I’ve got an op-ed in today’s Wall Street Journal (also, conveniently, featured on the Journal’s mostly-free companion site OpinionJournal.com), pointing out that retiring Justice O’Connor was remarkably outspoken in criticizing the evils of excessive litigation, and suggesting that President Bush may wish to pick a successor who shares these concerns. I also discuss some very revealing comments made by the Senate minority leader last week: as OpinionJournal.com sums up the implications, “Harry Reid may be willing to give up Roe v. Wade to get a trial lawyer on the Supreme Court”. (Walter Olson, “The Next Sandra Day”, OpinionJournal.com, Jul. 7; same article at subscriber-only WSJ site).

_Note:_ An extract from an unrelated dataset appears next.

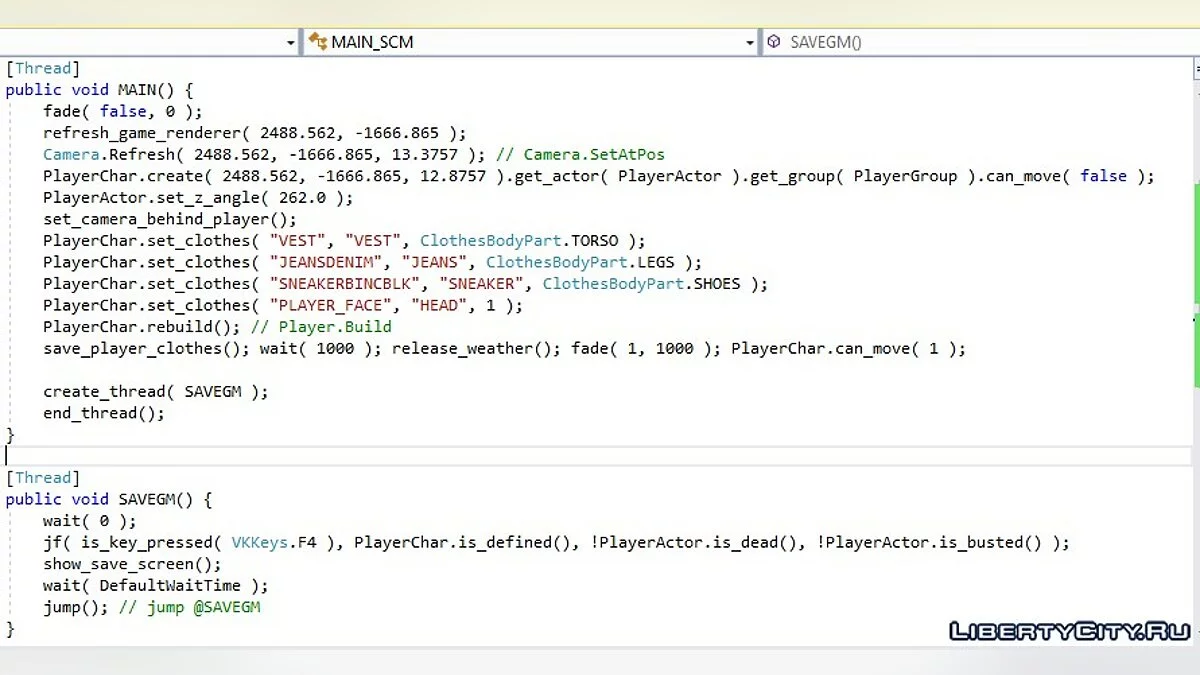The height and width of the screenshot is (675, 1200).
Task: Click SAVEGM in the create_thread call
Action: [x=213, y=392]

I’ve got a review in Sunday’s New York Post of Ken Foskett’s new biography “Judging Thomas”. (“Thomas’s Trials and Triumph”, Dec. 19). In his more than readable book Foskett concentrates on the remarkable life story of Clarence Thomas and makes next to no effort to evaluate his jurisprudence; but (contra Sen. Harry Reid) it’s not hard these days to find legal analysts who, while disagreeing with much of what Thomas stands for, acknowledge that he represents that viewpoint with much skill on the Court. For a sampling of such views, see David J. Garrow, “Saving Thomas”, The New Republic, Oct. 19, and, among bloggers, Gabe (“Unlearned Hand”) (Dec. 6) and Dispatches from the Culture Wars (Dec. 7). Also see Stephen B. Presser, “Touting Thomas”, Legal Affairs, Jan.-Feb. (more generally favorable view).
New Senate Minority Leader Harry Reid (D-Nevada) is sounding conciliatory toward the Republican majority on some issues, but not on litigation reform, where he’s hinting at a Daschle-like line of hard-core resistance. Reid appears to have plenty of friends in the Litigation Lobby: OpenSecrets.org reports that of his top seven contributors, five are casino companies that operate in his home state of Nevada, while the other two are plaintiffs’ law firms SimmonsCooper (Madison County, Ill.) and Baron & Budd (Dallas) (more). The increasingly invaluable Madison County Record has more, quoting unnamed sources who tell it that Reid “has long been a regular on the SimmonsCooper corporate jet”. (“Follow the Leader: East Alton Clout”, Nov. 21). Update Dec. 7: more on Madison County Record.